Voces de los miembros

Humillado, pero sanado

Me llamo Orlando José Macho Núñez y nací en Caracas, Venezuela, el 16 de diciembre de 1970. Desde muy joven, he visto los milagros del Señor y he sentido Su ayuda en cada desafío que enfrenté. Uno de esos milagros ocurrió en 1986, cuando conocí La Iglesia de Jesucristo de los Santos de los Últimos Días. Un vecino presentó a mi madre la Iglesia y ella decidió ser bautizada. Ella prometió al Señor que también me enseñaría sobre la Iglesia. Sentí la importancia de su promesa y fui con ella a una reunión el siguiente domingo. Dos semanas después, fui bautizado. Mi madre fue el instrumento del Señor para que esto sucediera.

Desde que me uní a la Iglesia, he tenido muchas oportunidades de servir a mis hermanos en varios llamamientos, muchos en una posición de liderazgo. Siempre creí que mi propósito en la vida era servir a los demás y no a mí mismo. Sin embargo, eso cambió hace diez años, cuando una Navidad fui llevado de urgencia al hospital porque mis riñones dejaron de funcionar. El médico en la sala de emergencias le dijo a mi familia que mi condición era tan grave que no estaba seguro de si sobreviviría la noche y que debían prepararse para recibir malas noticias. Pasé tres días en cuidados intensivos, pero gracias a la misericordia del Salvador, fui trasladado a una habitación regular al tercer día y permanecí en el hospital durante quince días. Mis riñones no se recuperaron y me convertí en un paciente renal crónico, requería diálisis tres veces por semana.

Recuerdo haber derramado mi corazón en oración al Padre Celestial, pidiéndole que me diera más tiempo para ver a mis hijos servir en misiones. El Señor escuchó mi súplica y pude salir del hospital. He tenido la fortuna de ver a mis dos hijos salir a servir al Señor.

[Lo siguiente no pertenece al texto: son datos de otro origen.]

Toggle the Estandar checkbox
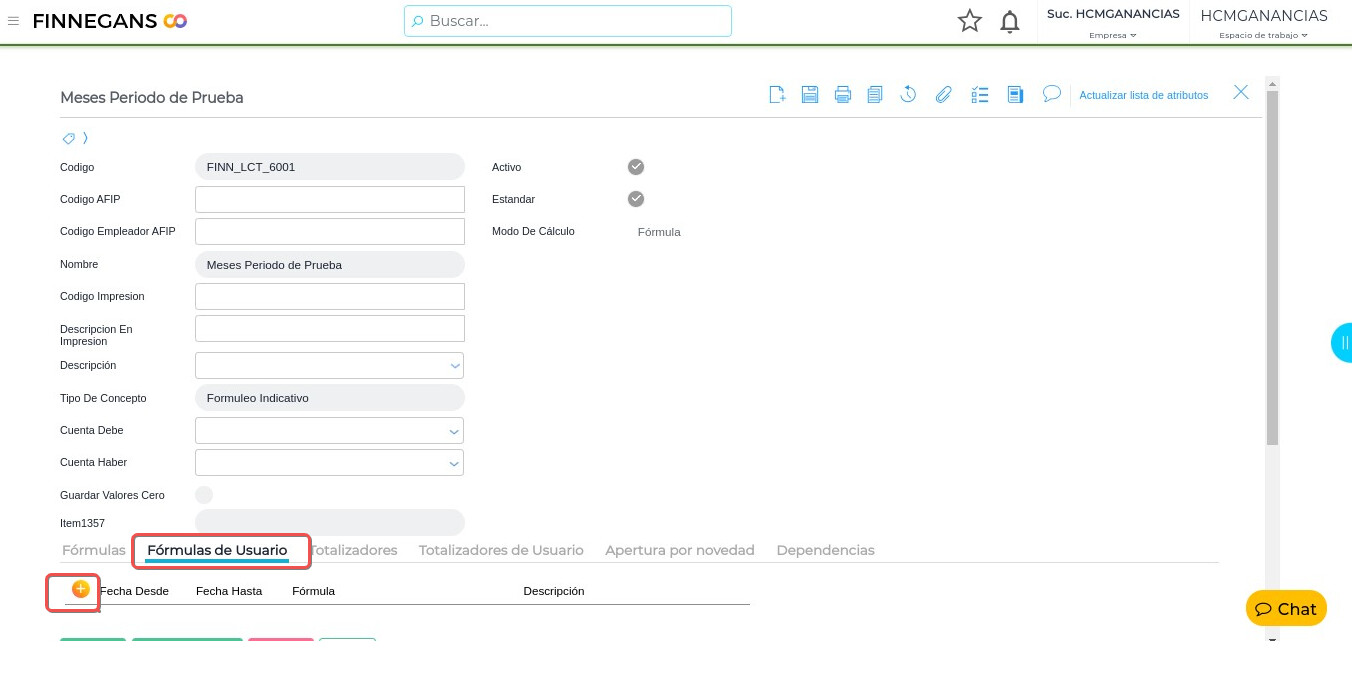This screenshot has width=1352, height=691. (x=636, y=199)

Hace cinco años, enfrenté otro desafío de salud. Los médicos encontraron un tumor maligno en el colon y tuve que someterme a una cirugía de emergencia para remover veinticinco centímetros de mi colon transverso. Durante ese tiempo, perdí más de quince libras en dos meses. Los tratamientos de quimioterapia fueron tan fuertes para mi cuerpo que me volví extremadamente débil y no podía comer. Nuevamente, se informó a mi familia que se preparara para lo peor. Oré que si era Su voluntad, aún quería ver a mi hijo menor ir a su misión. Un milagro ocurrió por el gran amor de Dios y lo logré. El tumor fue completamente removido, y mi hijo menor actualmente está sirviendo en la Misión Maracaibo Venezuela y está feliz de compartir el Evangelio y ayudar a traer almas a Cristo.

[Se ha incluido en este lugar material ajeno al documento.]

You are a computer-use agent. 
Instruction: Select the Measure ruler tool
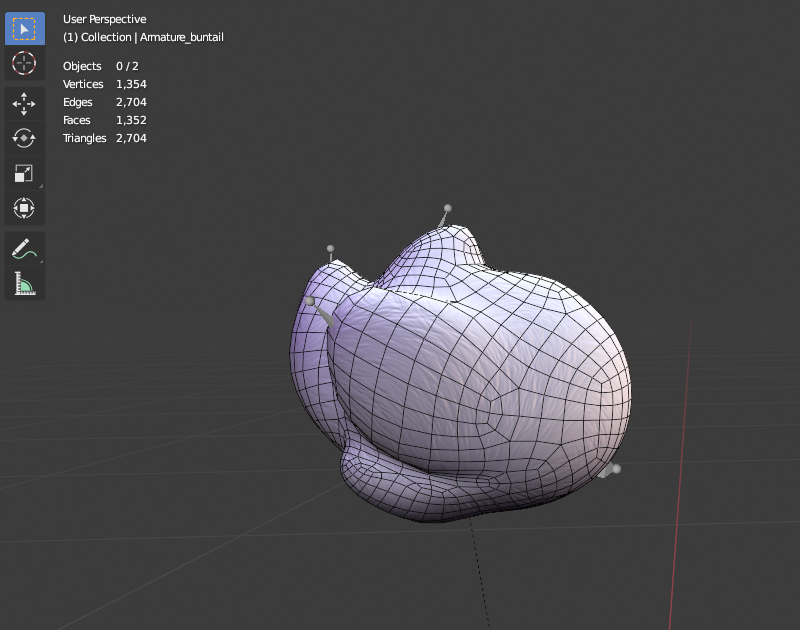24,284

En diciembre pasado, tuve un accidente. Me caí en la calle y me rompí la cadera en ambos lados y el brazo derecho. Esta ha sido una de mis mayores pruebas porque me mantuvo en cama y no pude caminar durante más de siete meses. Me pusieron una prótesis de cadera en un lado y el médico decidió esperar hasta que pudiera caminar antes de poner la otra. Todavía estoy luchando con este desafío hoy, pero no lo enfrento solo. Sé que mi Salvador ha estado a mi lado todos los días y siempre lo estará. Esta vez, le pedí que me ayudara a recuperar mi salud para poder seguir disfrutando de las bendiciones de ir al templo y servir a los demás. Muchas personas han venido a apoyarme y asistirme. He aprendido a ser humilde, reconocer mis debilidades y aceptar el servicio que me han brindado.

Tengo un testimonio del amor del Salvador, de su misericordia. Testifico que Él responde las oraciones y, a través de la fe, nos sostiene en los momentos más difíciles. Testifico del poder del sacerdocio, que bendice la vida de las personas. Sé que estamos en esta tierra para ser probados, servir y amar a las personas. Testifico que los milagros nunca han dejado de ocurrir, soy un ejemplo de esos milagros. Gracias a esos milagros, todavía estoy en esta tierra para testificar de Él.